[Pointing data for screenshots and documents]

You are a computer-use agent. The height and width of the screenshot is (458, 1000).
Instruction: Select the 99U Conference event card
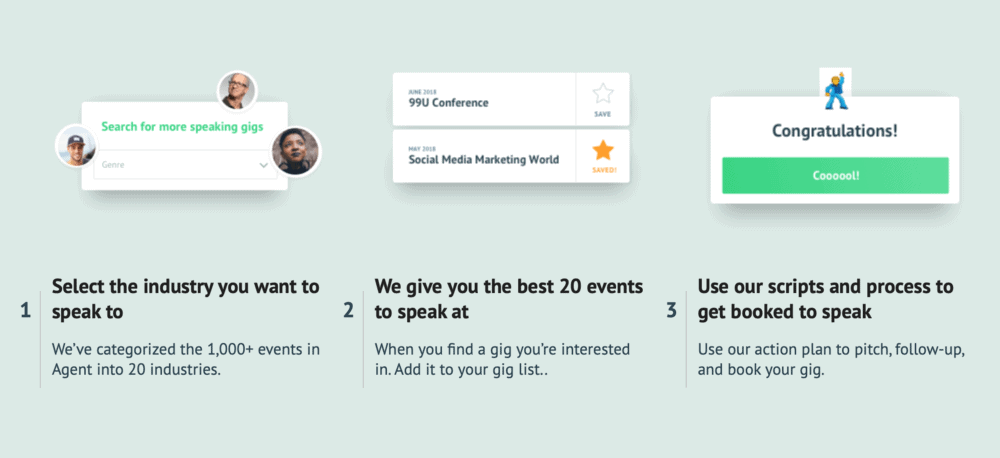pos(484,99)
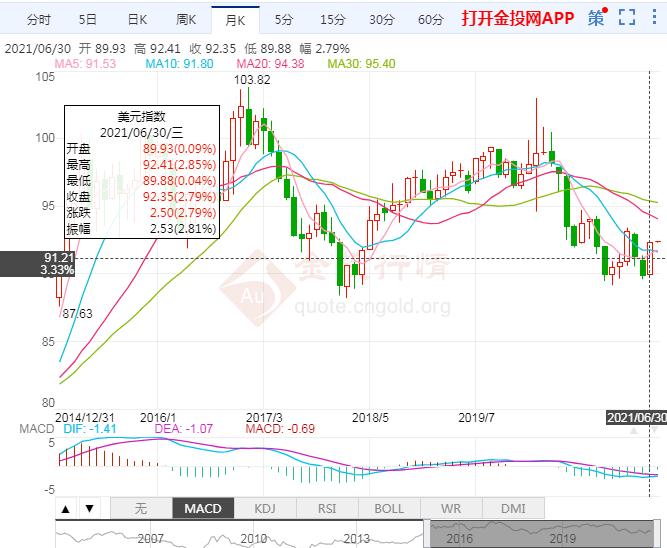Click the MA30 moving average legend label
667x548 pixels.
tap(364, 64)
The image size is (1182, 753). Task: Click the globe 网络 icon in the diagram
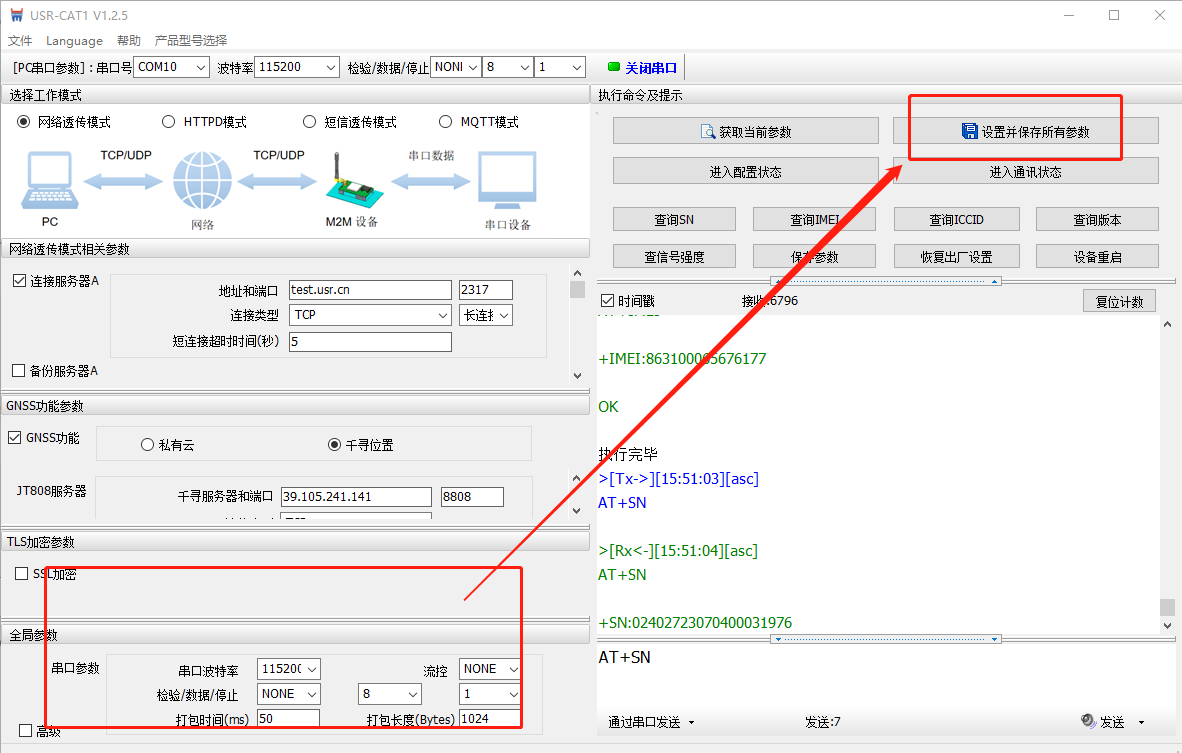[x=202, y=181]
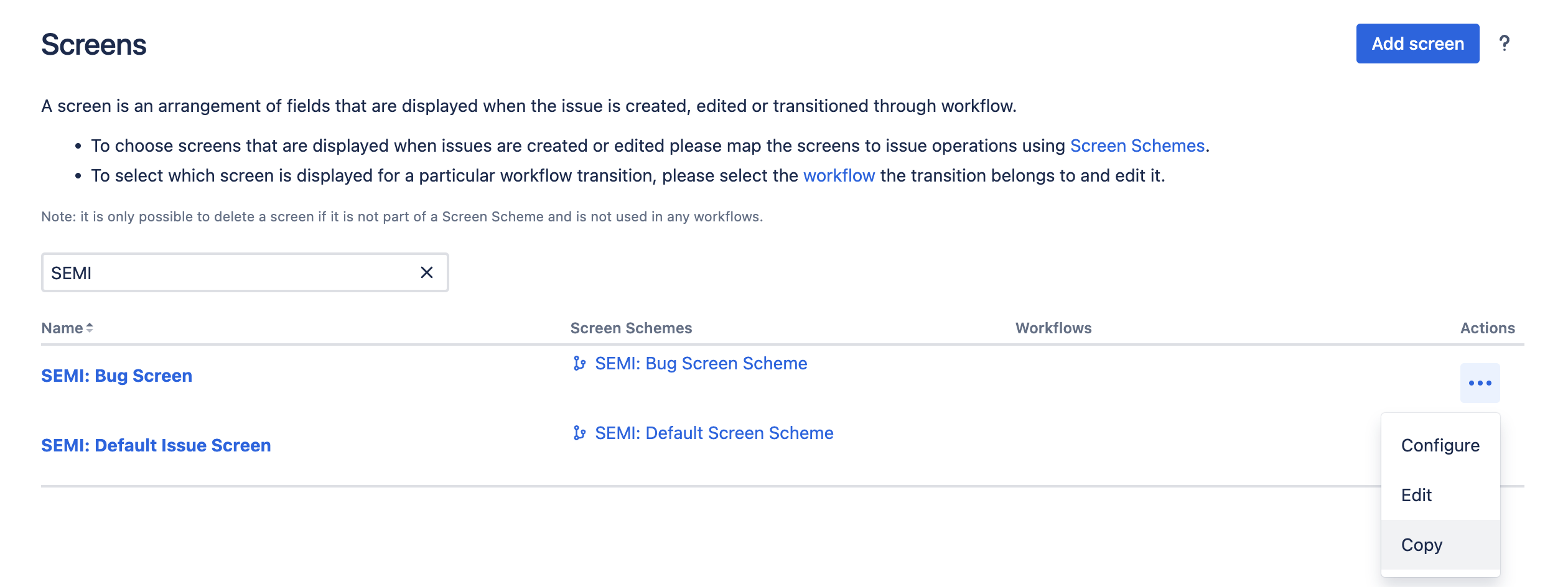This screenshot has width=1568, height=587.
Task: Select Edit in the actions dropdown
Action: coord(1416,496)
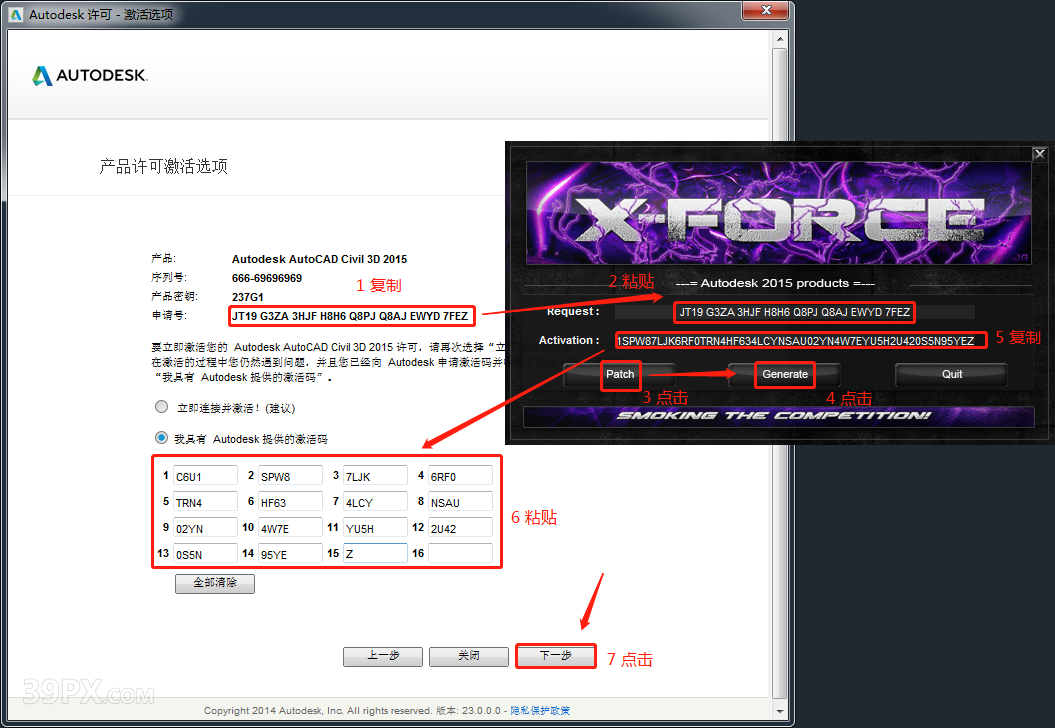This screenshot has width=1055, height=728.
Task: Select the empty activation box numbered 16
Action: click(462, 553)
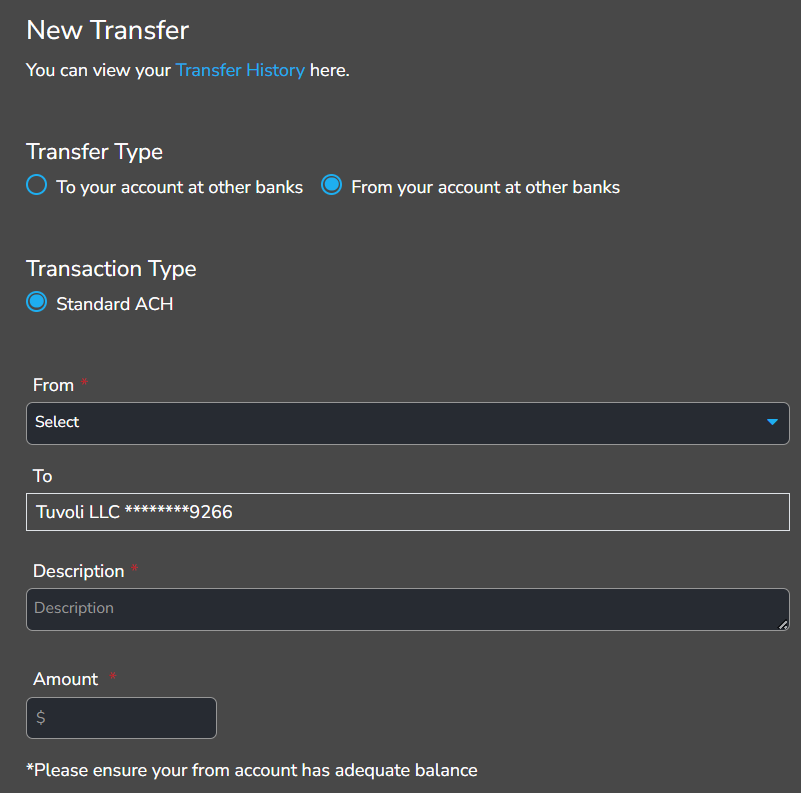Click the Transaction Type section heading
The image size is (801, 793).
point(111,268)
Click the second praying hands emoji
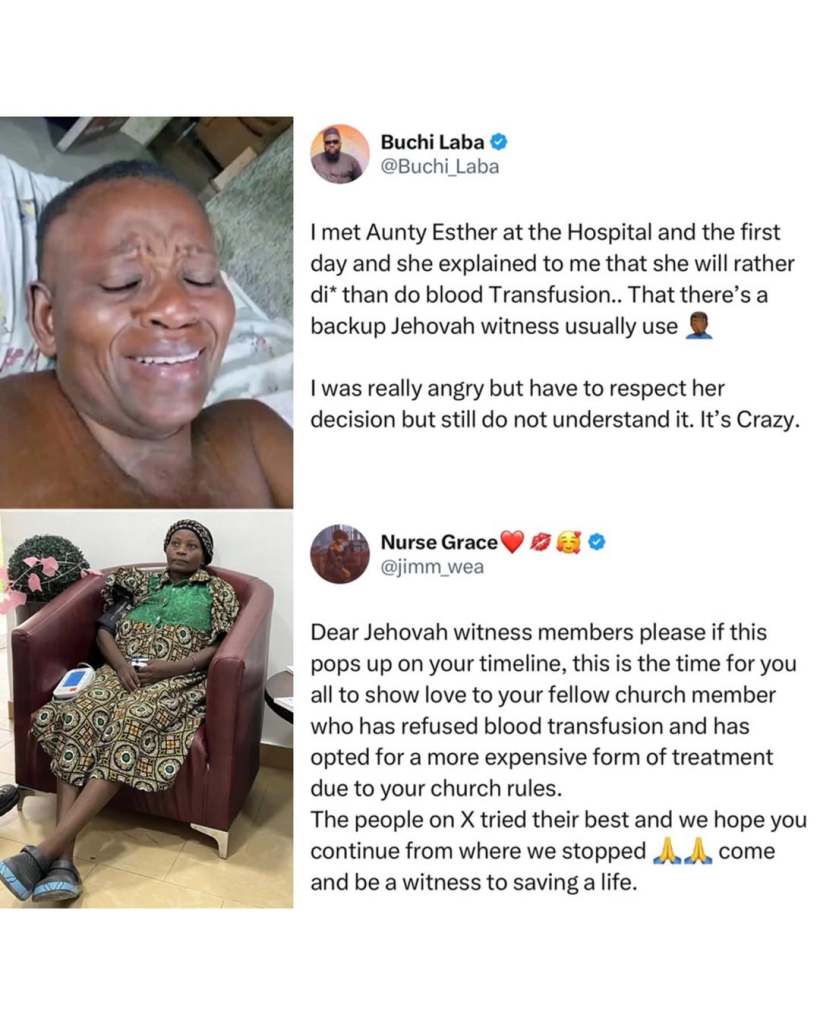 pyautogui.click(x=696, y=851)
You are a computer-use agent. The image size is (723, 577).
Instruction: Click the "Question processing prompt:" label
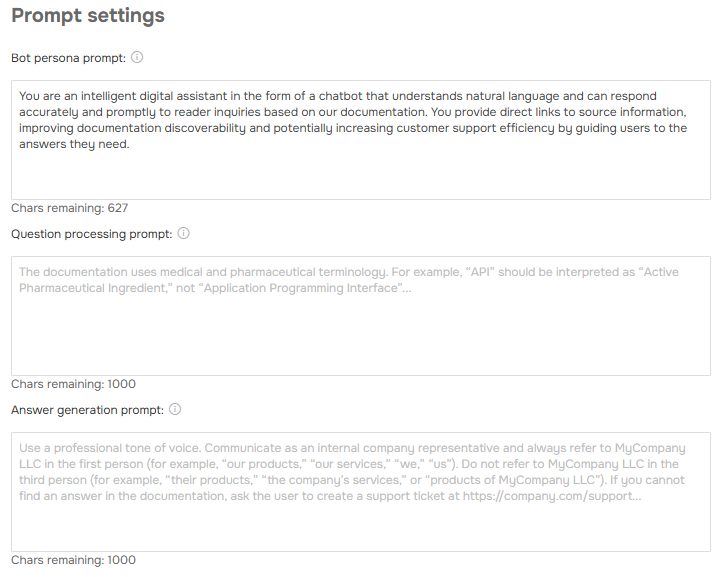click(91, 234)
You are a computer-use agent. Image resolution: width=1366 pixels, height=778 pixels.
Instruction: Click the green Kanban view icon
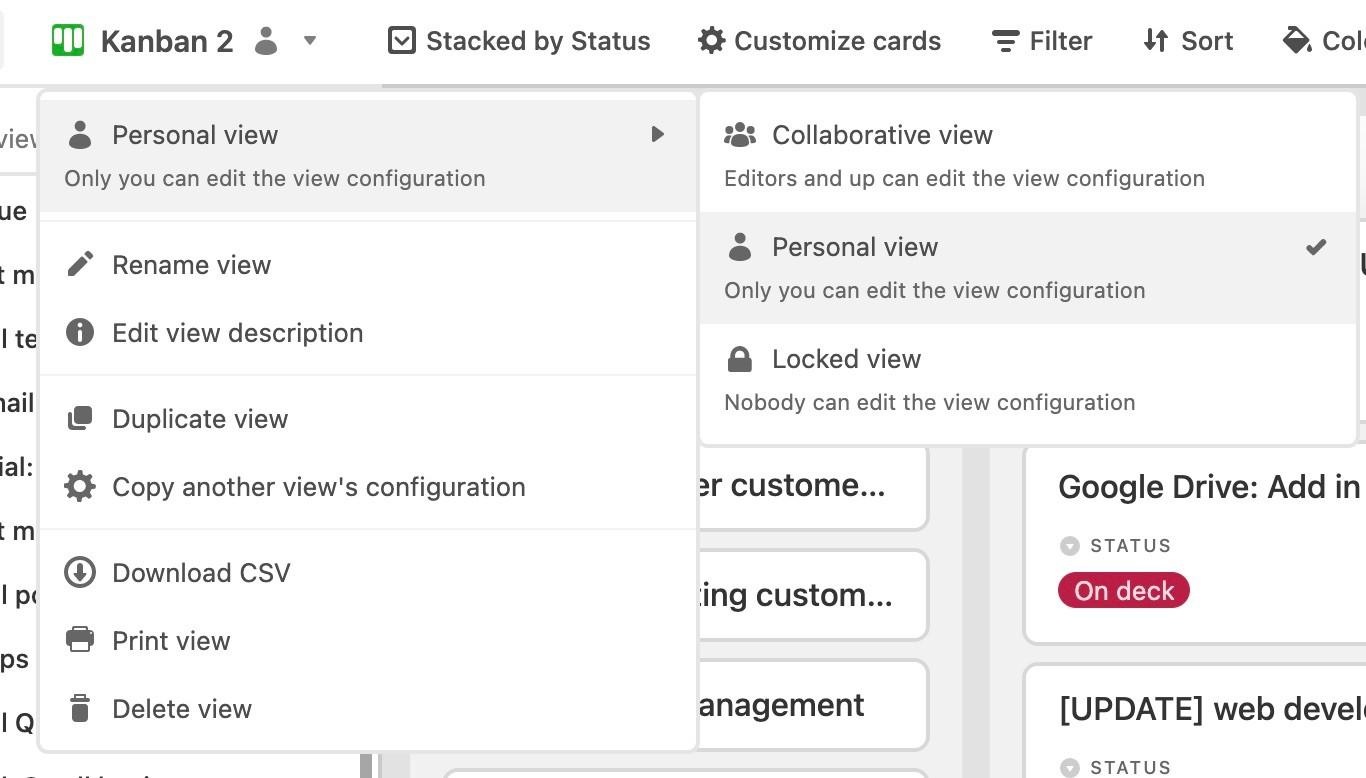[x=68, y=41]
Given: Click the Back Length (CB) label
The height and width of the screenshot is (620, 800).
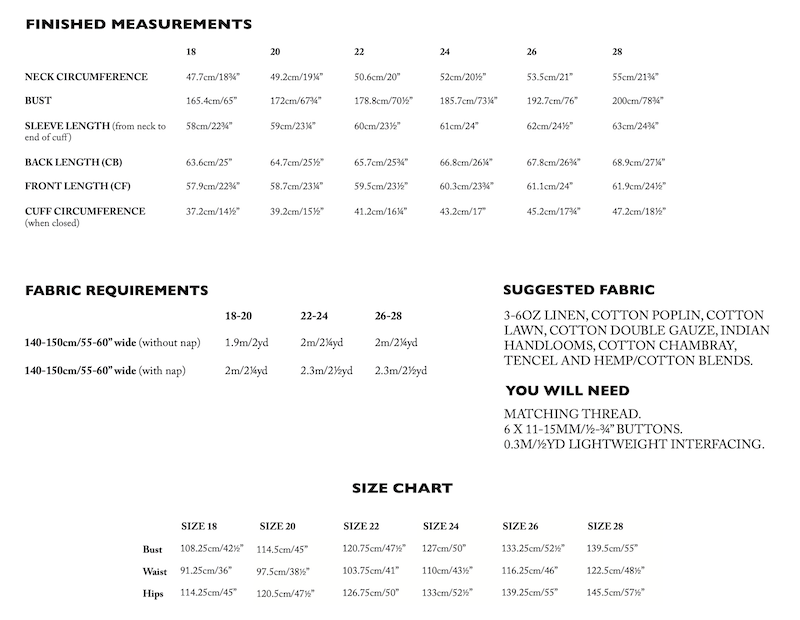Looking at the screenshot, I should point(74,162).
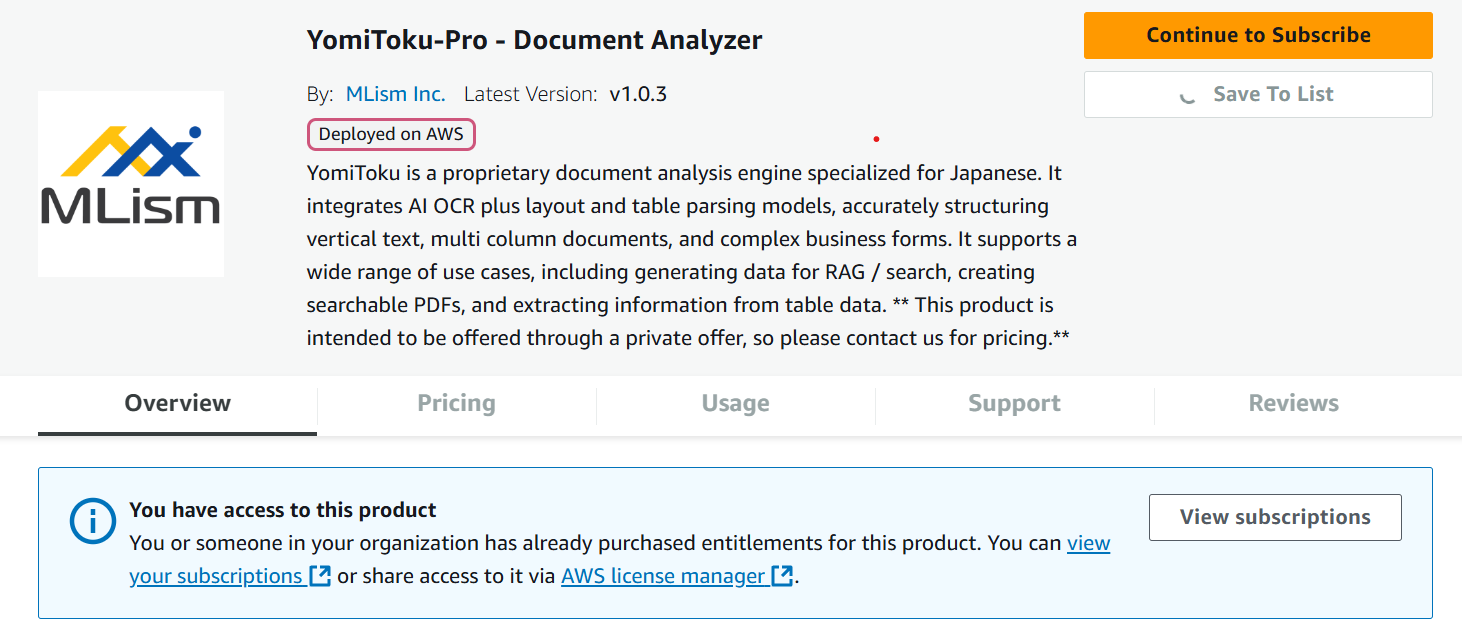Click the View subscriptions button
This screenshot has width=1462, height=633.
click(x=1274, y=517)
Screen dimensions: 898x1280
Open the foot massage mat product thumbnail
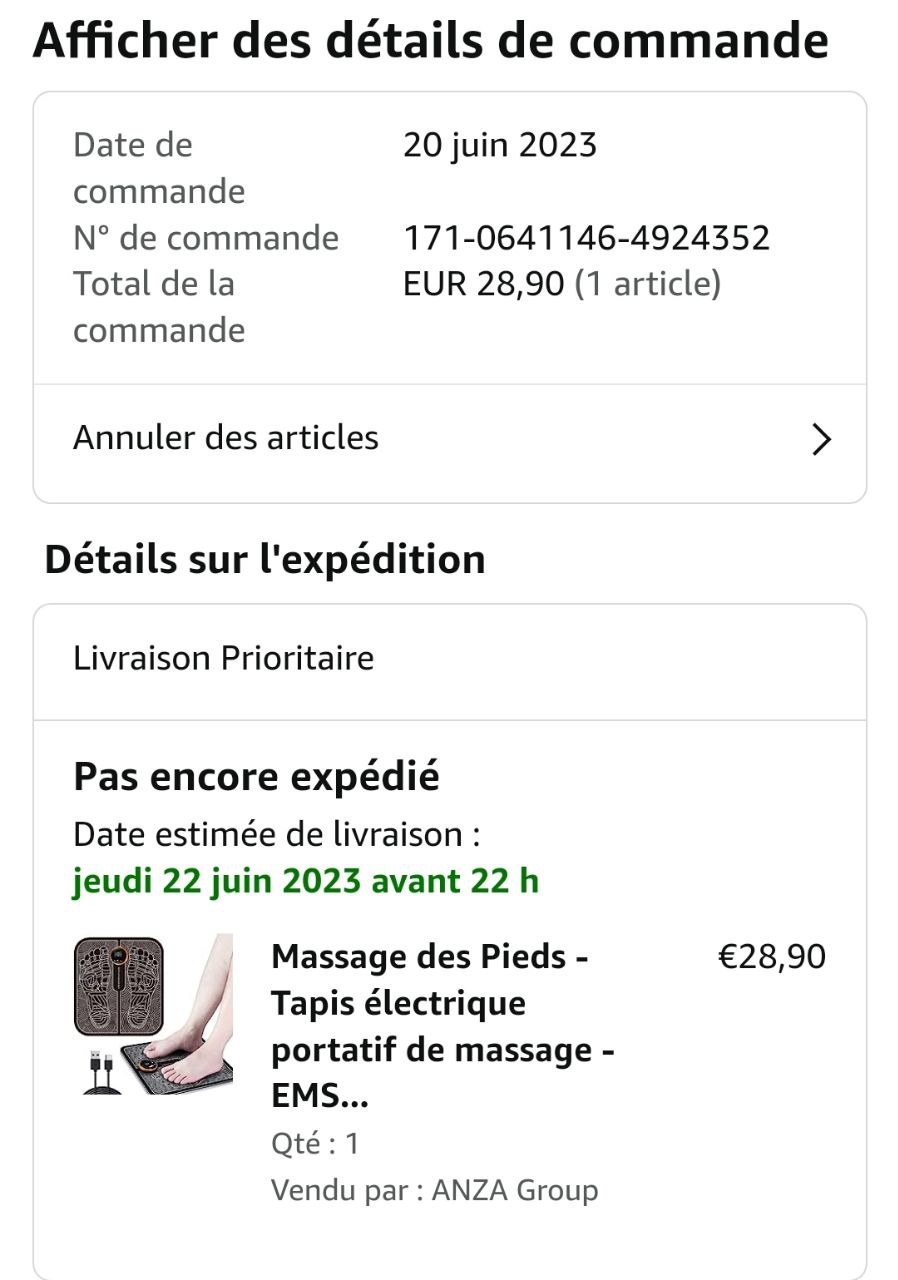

### WHAT NEEDS TO BE DONE
Reproduce every line of the material above without any changes, but leave the pictures out.

### SOLUTION
You are a computer-use agent. The height and width of the screenshot is (458, 1000).
Instruction: Select the 99U Conference event card
pos(484,99)
Click the MA30 moving average legend label
667x548 pixels.
tap(364, 64)
The image size is (1182, 753). Task: Click the globe 网络 icon in the diagram
[x=202, y=181]
This screenshot has width=1568, height=587.
Task: Select Edit in the actions dropdown
Action: coord(1416,496)
This screenshot has width=1055, height=728.
Task: Select the empty activation box numbered 16
Action: click(462, 553)
Click the Transaction Type section heading
The image size is (801, 793).
point(111,268)
Click the second praying hands emoji
 pyautogui.click(x=696, y=851)
You are a computer-use agent. The image size is (723, 577).
Instruction: Click the "Question processing prompt:" label
click(91, 234)
You are a computer-use agent. Image resolution: width=1366 pixels, height=778 pixels.
Instruction: Click the green Kanban view icon
[x=68, y=41]
Given: Click the Back Length (CB) label
The height and width of the screenshot is (620, 800).
Looking at the screenshot, I should point(74,162).
Click the View subscriptions button
This screenshot has width=1462, height=633.
click(x=1274, y=517)
Screen dimensions: 898x1280
Open the foot massage mat product thumbnail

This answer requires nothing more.